**Task instructions:**
Leaving out all pictures, return exactly the lines from the one that contains "Instruction: Select the Replace tab" through the end of the data below.

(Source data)

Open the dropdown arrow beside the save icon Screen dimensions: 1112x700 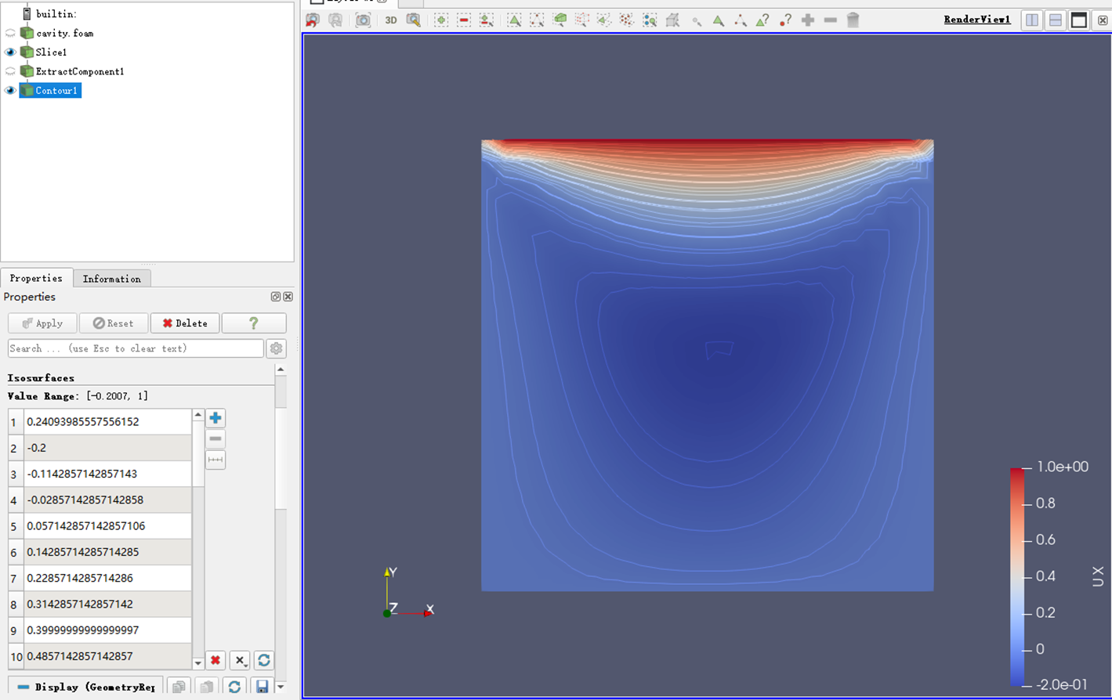coord(280,687)
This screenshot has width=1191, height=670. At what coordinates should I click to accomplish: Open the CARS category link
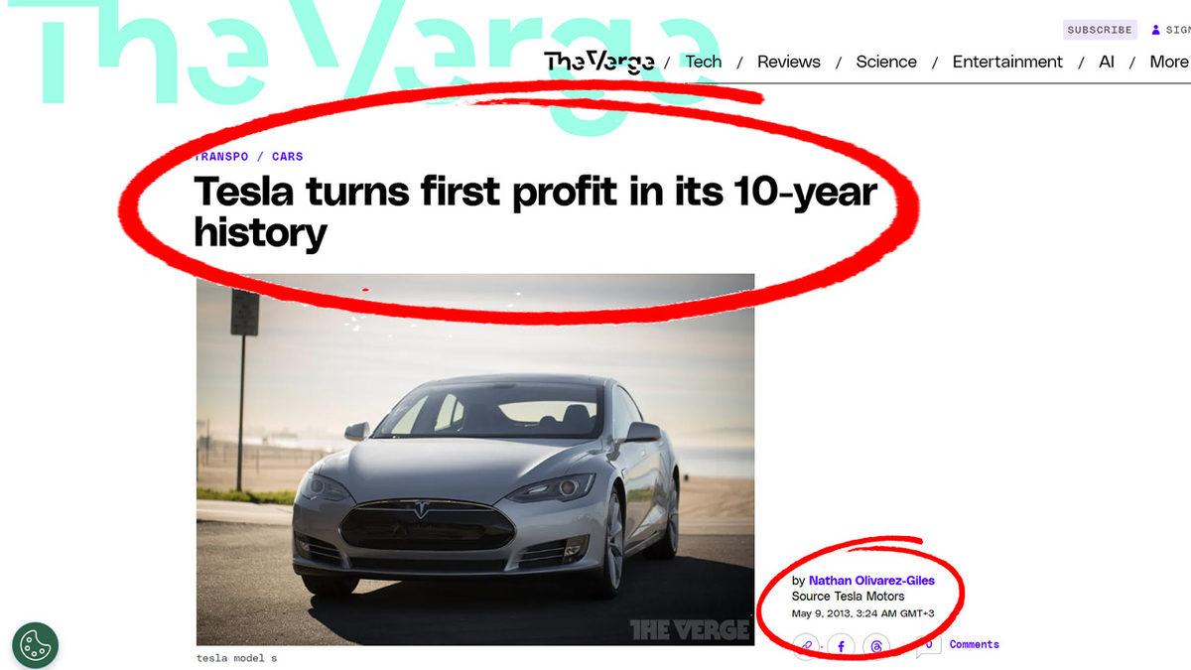[288, 157]
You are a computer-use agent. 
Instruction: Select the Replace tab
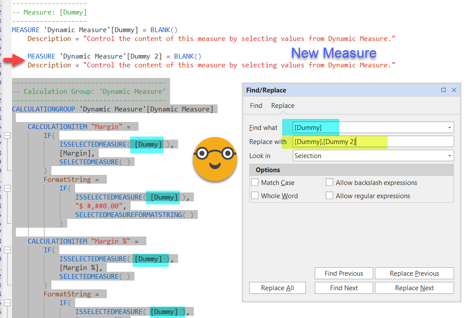click(x=283, y=106)
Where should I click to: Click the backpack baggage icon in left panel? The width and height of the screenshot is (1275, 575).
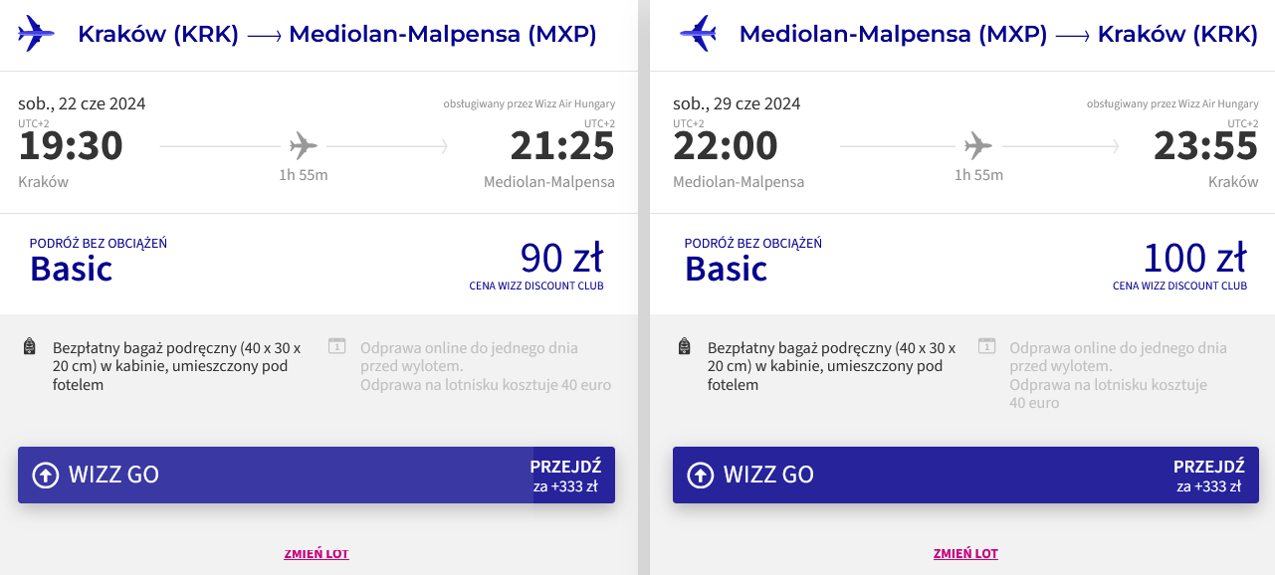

**Result of the exercise:**
Instruction: Select the Replace tab
click(x=283, y=106)
Where should I click to: Click the backpack baggage icon in left panel? The width and height of the screenshot is (1275, 575).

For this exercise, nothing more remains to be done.